Si muore di tumore o leucemia, quasi come sotto i cieli di Londra o Milano. Il dato non meriterebbe commenti, se sotto il cielo della Sibaritide vi fossero ciminiere industriali, nuvole di smog urbano, tralicci ed altre diavolerie tecnologiche. Di tutto questo v’è però davvero poco. Ben lo sanno i tanti emigranti che hanno scelto terre lontane per cercar fortuna e che, sempre più spesso, sono costretti a tornare a casa per piangere i propri cari. Uccisi fulmineamente da tumori e leucemie, in numero tale da eguagliare, con le dovute proporzioni, i tristi primati delle città industrializzate d’Europa. Prima, almeno fino alla metà degli anni ’90, non era così. Adesso che lo è, qualcuno ha deciso di vederci chiaro ed intanto punta un dito contro il pericolo pubblico numero uno: le ferriti di zinco.

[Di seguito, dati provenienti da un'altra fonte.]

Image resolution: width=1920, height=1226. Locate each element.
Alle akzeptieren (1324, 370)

La notizia: la Procura della Repubblica di Castrovillari avrebbe aperto un fascicolo sui sempre più numerosi casi di morti di cancro che si registrerebbero, con frequenza crescente, nel territorio di Cassano, Cerchiara e, in particolare, Francavilla Marittima. A coordinare le indagini, il giovane sostituto procuratore Baldo Pisani, anima e motore di ogni inchiesta che tratti di ambiente e salute. Sarebbe stato lui, nelle settimane passate, a dare il via libera agli investigatori, ritenendo necessari approfondimenti e controlli finora forse troppo facilmente elusi o disattesi.

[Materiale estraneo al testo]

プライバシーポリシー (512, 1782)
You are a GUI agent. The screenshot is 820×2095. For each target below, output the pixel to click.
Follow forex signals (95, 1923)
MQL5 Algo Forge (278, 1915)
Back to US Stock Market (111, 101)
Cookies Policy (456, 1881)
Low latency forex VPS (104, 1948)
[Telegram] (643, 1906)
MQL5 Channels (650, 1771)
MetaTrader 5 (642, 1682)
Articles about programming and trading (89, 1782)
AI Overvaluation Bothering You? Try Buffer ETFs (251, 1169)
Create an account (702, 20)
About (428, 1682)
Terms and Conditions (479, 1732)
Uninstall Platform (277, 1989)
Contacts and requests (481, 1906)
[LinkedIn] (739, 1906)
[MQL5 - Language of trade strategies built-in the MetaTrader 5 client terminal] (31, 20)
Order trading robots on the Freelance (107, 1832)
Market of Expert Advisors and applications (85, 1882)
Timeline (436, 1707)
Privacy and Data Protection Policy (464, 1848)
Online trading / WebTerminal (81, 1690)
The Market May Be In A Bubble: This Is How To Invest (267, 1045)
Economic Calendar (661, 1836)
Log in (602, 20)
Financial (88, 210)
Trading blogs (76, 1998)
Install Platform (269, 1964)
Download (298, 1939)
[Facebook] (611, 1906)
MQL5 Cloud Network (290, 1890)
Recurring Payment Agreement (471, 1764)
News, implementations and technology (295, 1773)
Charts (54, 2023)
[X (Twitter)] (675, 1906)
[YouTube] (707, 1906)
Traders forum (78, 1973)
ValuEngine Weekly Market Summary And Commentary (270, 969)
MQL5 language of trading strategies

Bocche cucite in Procura: nessuno viene meno al rispetto del segreto istruttorio. Tuttavia, le mosse degli inquirenti non passano inosservate. Se ne deduce la ricostruzione delle basi di un’indagine. Tutto comincia nell’aprile del 2004. Il pool che s’occupa di perseguire i reati ambientali arriva a Francavilla e pone sotto sequestro una vasta area. È una delle discariche in cui dormirebbero da anni le ferriti di zinco. <<E’ stata messa in sicurezza>>, s’affannano a spiegare tecnici e dirigenti dell’Ufficio del Commissario per l’emergenza ambientale. Per la Procura, che già lavora per verificare l’esatto rispetto di tempi e modi previsti dalle norme in tema di bonifica dei siti inquinati, non è proprio così. L’ampio appezzamento di terreno viene allora cinto dai sigilli e ridiventa corpo del reato. Si indaga, e si scopre, con una semplice verifica statistica, che nel volgere di pochi anni, soprattutto nell’ultimo triennio, a Francavilla, come del resto nelle vicine Cassano e Cerchiara, le neoplasie sarebbero aumentate notevolmente. In alcune circostanze, in maniera addirittura esponenziale.

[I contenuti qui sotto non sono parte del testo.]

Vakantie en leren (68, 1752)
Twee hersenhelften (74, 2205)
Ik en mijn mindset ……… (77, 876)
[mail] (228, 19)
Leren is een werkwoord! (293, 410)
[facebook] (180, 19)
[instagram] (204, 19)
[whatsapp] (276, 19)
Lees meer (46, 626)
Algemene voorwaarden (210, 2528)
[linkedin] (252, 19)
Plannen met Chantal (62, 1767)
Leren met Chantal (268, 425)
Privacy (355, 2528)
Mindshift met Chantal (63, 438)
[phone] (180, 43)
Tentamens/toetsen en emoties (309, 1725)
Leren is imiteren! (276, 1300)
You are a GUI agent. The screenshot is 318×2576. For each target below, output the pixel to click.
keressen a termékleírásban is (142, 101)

Perché? La domanda, al momento, è senza risposta. Nelle prossime settimane, in zona dovrebbero giungere periti e consulenti tecnici qualificati, in grado di fornire i necessari chiarimenti. Intanto, però, i sospetti e le poche indicazioni mediche già disponibili portano all’indiziato numero uno: le ferriti di zinco. Non ancora una certezza, ma più che un’ipotesi. Talmente fondata che gli inquirenti, in queste ore, sarebbero a caccia di un’altra discarica, finora invano cercata, presumibilmente localizzabile, in base agli elementi già acquisiti, nel perimetro comunale francavillarese. Responsabilità accertate? Ufficialmente nessuna, ma il quadro potrebbe presto mutare.
Sospesi, tra la terra e il cielo: le genti della Calabria citra.